Die Beton- und Wiesenschau hat diesen Spitznamen ebenfalls gleich im Frühjahr bekommen. Zu einer Zeit, als viele Beete noch überhaupt nicht bepflanzt werden konnten und die gepflasterten Flächen daher um so deutlicher hervorstachen. Nur abgesehen davon, dass der versiegelte Anteil nicht einmal besonders hoch ist, sind die Stellen der Kritik auch kaum anders zu lösen. Immerhin ist das, was hier oben passiert ist, ein Stadtentwicklungsprojekt. Die Landesgartenschau ist nur eine Begleiterscheinung und eine Zwischenlösung. Ein ganzer Stadtteil entsteht hier um einen zentralen Park. Natürlich gehören zu diesem Stadtteil auch Straßen, Wege, Plätze und Parkflächen. Der lange Rundweg um die Dauerparkanlage ist bei der Gelegenheit dann auch in einem offenporigen Asphalt gebaut worden, der die Versickerung von Wasser ermöglicht. Sportflächen wie Basketballplätze sind ebenfalls nicht mit Rollrasen, sondern mit Beton gebaut. Verständlich schon allein deswegen, weil es ungemein pflegeleichter ist. Die Einrichtungen sollen schließlich noch lange erhalten bleiben.

Den Vorwurf der fehlenden Mülleimer damit zu beantworten, dass man ja nicht kommen würde, um Müll zu produzieren, war taktisch vermutlich eher unklug. Müll entsteht nun einmal einfach da, wo viele Menschen aktiv sind. Sinnvoller wäre es gewesen, darauf zu verweisen, wo man denn welche finden kann. Wahrscheinlich wäre es auch dann noch auf mehr Verständnis gestoßen, wenn man gesagt hätte, dass die Kosten hierfür auf lange Sicht das Budget sprengen würden. Immerhin ist die Dauerparkanlage für 10 Jahre festgesetzt. So aber haben sich viele Leute einfach verspottet gefühlt und uns das auch deutlich spüren lassen.

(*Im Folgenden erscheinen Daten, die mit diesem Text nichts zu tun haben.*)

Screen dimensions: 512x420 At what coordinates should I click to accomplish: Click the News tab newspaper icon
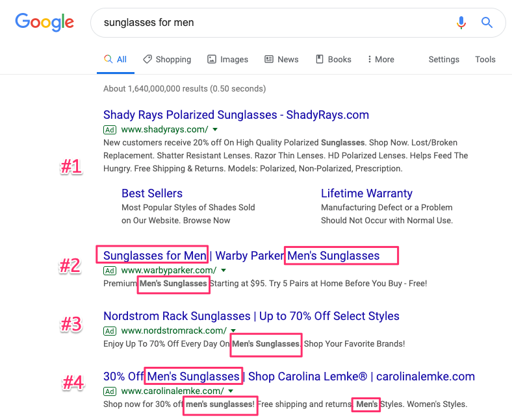point(269,59)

Bei solcher Berichterstattung waren etliche Besucher abgeschreckt. Viele deutlich negative Nachrichten haben sich schnell weit verbreitet und etliche Leute abgehalten, zu Besuch zu kommen. Einige haben sich dennoch nicht abschrecken lassen und spätestens in den letzten beiden Monaten waren die Besucherstimmen ganz andere. Besonders wenn man das Konzept der Stadtentwicklung um einen zentralen Park herum einmal erläutert hatte, konnten die meisten Leute es gut nachvollziehen und waren angetan. Immer wieder haben wir auch mit Menschen gesprochen, die regelrecht begeistert waren und die große Kritik überhaupt nicht verstehen konnten. Diese Offenheit, diese Weite, diese Vielfalt. Es ist eben in weiten Teilen auch einfach Geschmacksache, was jemandem gefällt und was nicht.

Am Ende sind dennoch nicht die erhofften eine Million Besucher da gewesen, sondern nur etwa 700.000. Darunter fanden sich bei Weitem nicht nur Kritiker, sondern auch viele Wiederholungstäter. Diverse Gesichter hat man immer wieder sehen können und eine Dauerkarte wurde wohl ganze 200 Mal am Eingang registriert. Es soll sich ja lohnen. Und nun ist es dann also vorbei. Wir können zusammenpacken, unsere Hochbeete und die gute Erde retten, die Möbel vielleicht sogar verscherbeln und uns wieder anderen Projekten zuwenden.

Oder etwa doch nicht?

Nachdem wir ein gutes Jahr Vorbereitungen mit viel Arbeit aber auch viel Spaß hinter uns gebracht hatten, war sich das Team sehr schnell einig. Es wäre schade, nach einem halben Jahr Landesgartenschau alles wieder abbrechen zu müssen und einen Schlussstrich zu ziehen. Also haben wir die entsprechenden Schritte eingeleitet, uns mit der Stadtverwaltung in Verbindung gesetzt und zu einer gemeinsamen Diskussion eingeladen, ob und wie es weitergehen kann. Überraschenderweise ging die Anfrage nicht einfach verloren, sondern wurde beantwortet. Das Gartenamt, welches im neuen Jahr die Fläche der Landesgartenschau übernimmt, kam zu Besuch und zeigte sich begeistert. Gerüchten zufolge hat auch der Oberbürgermeister sein Wohlwollen dem Projekt gegenüber geäußert.

Und tatsächlich zeigen die Bemühungen Erfolg. Inzwischen steht fest, dass unser Ausstellungsteil nicht abgebaut wird, sondern noch ein Jahr verlängert wird. Erst im nächsten Oktober wird die Fläche dann bebaut und wir müssen ausweichen. Auf lange Sicht aber soll das Projekt seinen Nachfolger nur wenige Hundert Meter entfernt finden, im neu entstehenden Quartierszentrum. Hier soll ein Bürgergarten den Anwohnern zum Gärtnern und den Kindern im entstehenden Kindergarten als Feldlabor dienen können. Die Planung für die Nutzung des Areals steht noch ganz am Anfang, aber alle Beteiligten waren sich einig. Das Projekt Stadtgartenschau wird als fester Bestandteil hier mit eingeplant und soll langfristig erhalten bleiben. In der ein oder anderen Form.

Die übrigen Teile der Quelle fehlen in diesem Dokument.